Jack Kerins was born in Farrell, March 30, 1912 to Thomas H. and Kathryn M. Kerins. Jack graduated from Farrell High School in 1929 and gained employment at the Former Gulf Gas Station in Farrell. Eventually he ended up owning the station and managed two other stations for the Gulf Company.He met his future wife on the front steps of Our Lady of Fatima Church and after his stint in World War II he returned to marry Mary Louise Hickey on October 23, 1947 in Clarendon, PA.
Jack served three years in WWII in the United States Army, 22 months of that time in the European Theater with the 63rd Infantry Division and the 1st Military Government Battalion. He was awarded the Silver Star, the highest award for bravery, the Purple Heart and a battlefield commission to a Lieutenant. He participated as an infantryman in the Rhineland, Central Europe and the Ardennes-Alsace Campaigns and received the American Campaign Medal, the EAME medal with three bronze stars, and the Army of Occupation Medal/German Clasp. He was instrumental in liberating the Landsburg concentration camp.
Jack was very proud of his military service and in 1966 took his family on a tour of the old battlegrounds of France and Germany at which time he located the exact position of a foxhole that he took cover in for 14 days in the countryside of a small town in Germany.
After his honeymoon to the Grand Canyon and a trip to California, Jack decided he was still a small town person and returned to Farrell with his new bride. They had heard the local golf course was for sale and found out that no bank would loan them any money to buy a golf course because there was no future in golf. George Sawhill sold Tam O’Shanter Golf Course to Jack and Mary Lou in November 1947 and loaned them the money himself. After struggling for two years to make expenses they took the risk on the advice of his friend Johnny Pepe, longtime sports editor of the Sharon Herald, and hired Sam Snead to put on an 18 exhibition at the course. It proved successful and encouraged new golfers to take up the game. Snead returned two years later for an encore. Jack also had may other famous golfers of the time to promote the game and the course. He was very proud and encouraged women and juniors to play with special programs. He started one of the oldest junior tournaments in the! country, now known as the Herald Tam O’Shanter Junior Championship that is 62 years old and still running.

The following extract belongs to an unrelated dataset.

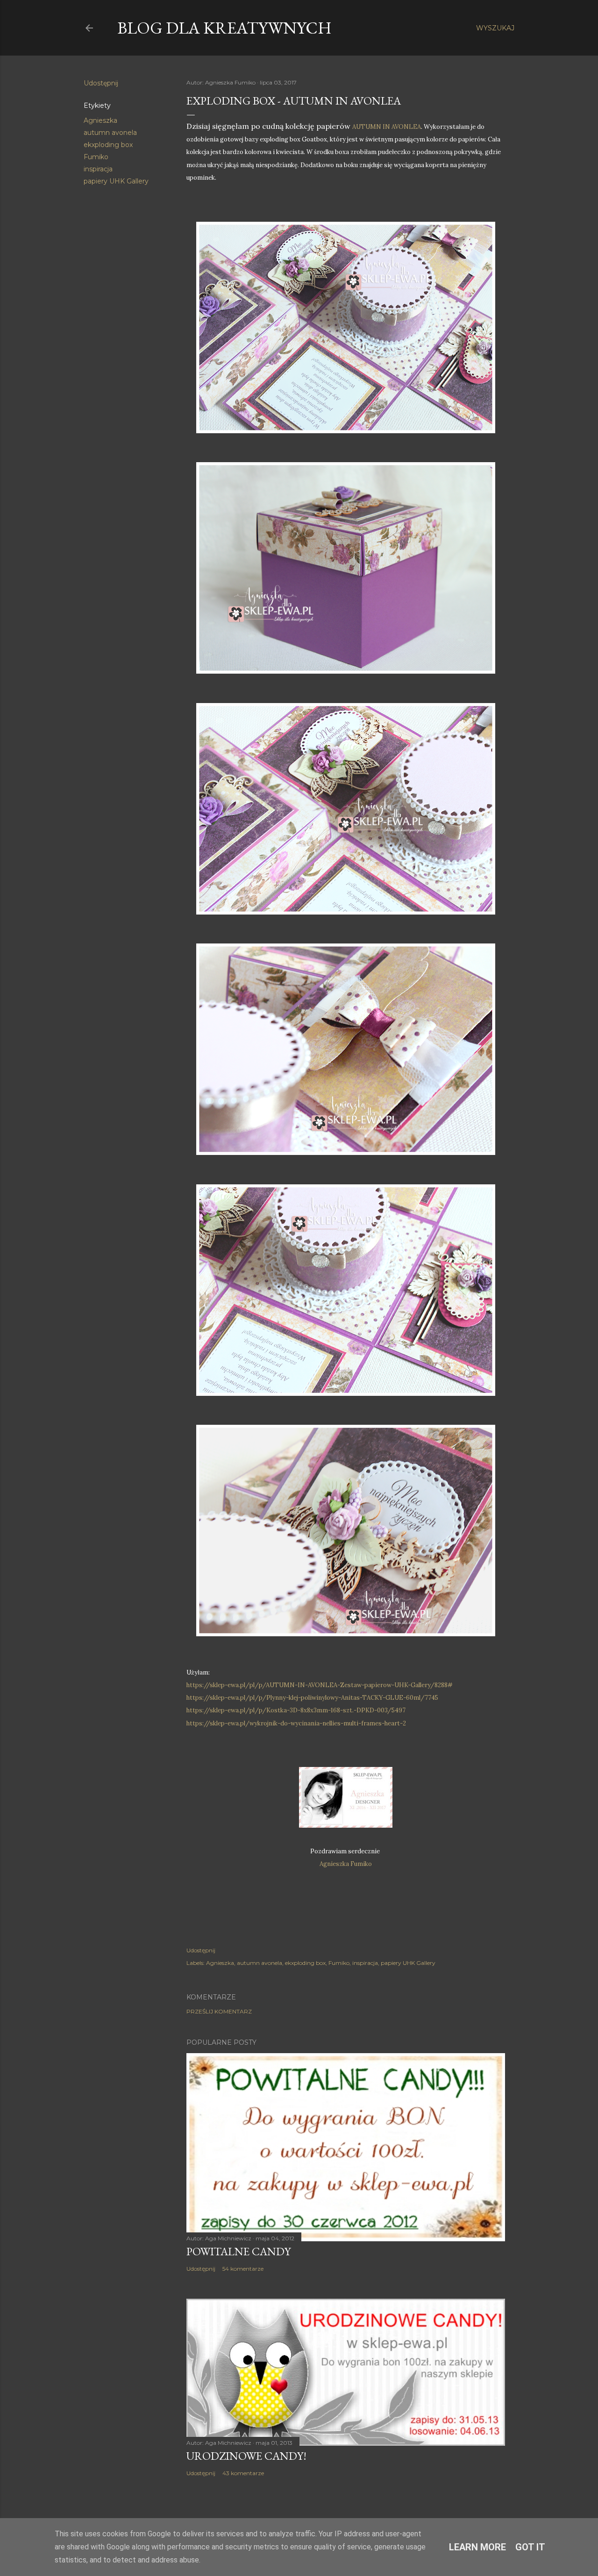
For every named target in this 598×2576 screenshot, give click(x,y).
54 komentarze (242, 2268)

In honor of his 90th birthday his family started the Jack Kerins Scholarship Fund that honors local student/golfers with college scholarships. Jack was a Life member of the PGA and the second oldest living PGA member. He was a PGA Quarter Century Club member and was elected to the Tri-State PGA Hall of Fame. He was also honored to be elected into the American Golf Hall of Fame at Foxburg in 1994. The Mercer County Hall of Fame enshrined him in 1987. He was a charter member and founder and former President of the Northwest PA Golf Course Superintendents Association.
In 1968 he was the Man of the Year by the Shenango Valley Jaycees and the Professional of the Year by the YDAIGA. Jack was honored as Irishman of the Year in 2002 by the Ancient Order of the Hibernians. He was a member and one of the founders of the Church of the Good Shepherd in West Middlesex where he served on the parish council and finance council and was a past President of the Holy Name Society. He was a former Boy Scout Chairman of Troop 60 and was recipient of the Boy Scout Award and the St. George Boy Scout Award. Jack was a member of the VFW Post 5286, American Legion Post 160, both Farrell; Life member of the Disabled American Veterans Post 55; the National Order of Battlefield Commissions; Sharon Elks Lodge 103; and Knights of Columbus 684, Sharon. He was a charter member of the former Shenango Valley Jaycees, the Shenango Valley Chamber of Commerce, former member of the Hermitage Businessmen Assoc., former member of the McDowell Bank Advisory Board, former Vice President of the Catholic Charities Board, and the Mercer County Historical Society.
Jack loved to travel with his family and enjoyed every day of his life. His trips to Ireland and Scotland with his family to sightsee and golf were very special to him. He enjoyed telling stories of his rounds on the “Old Course’ at St. Andrews.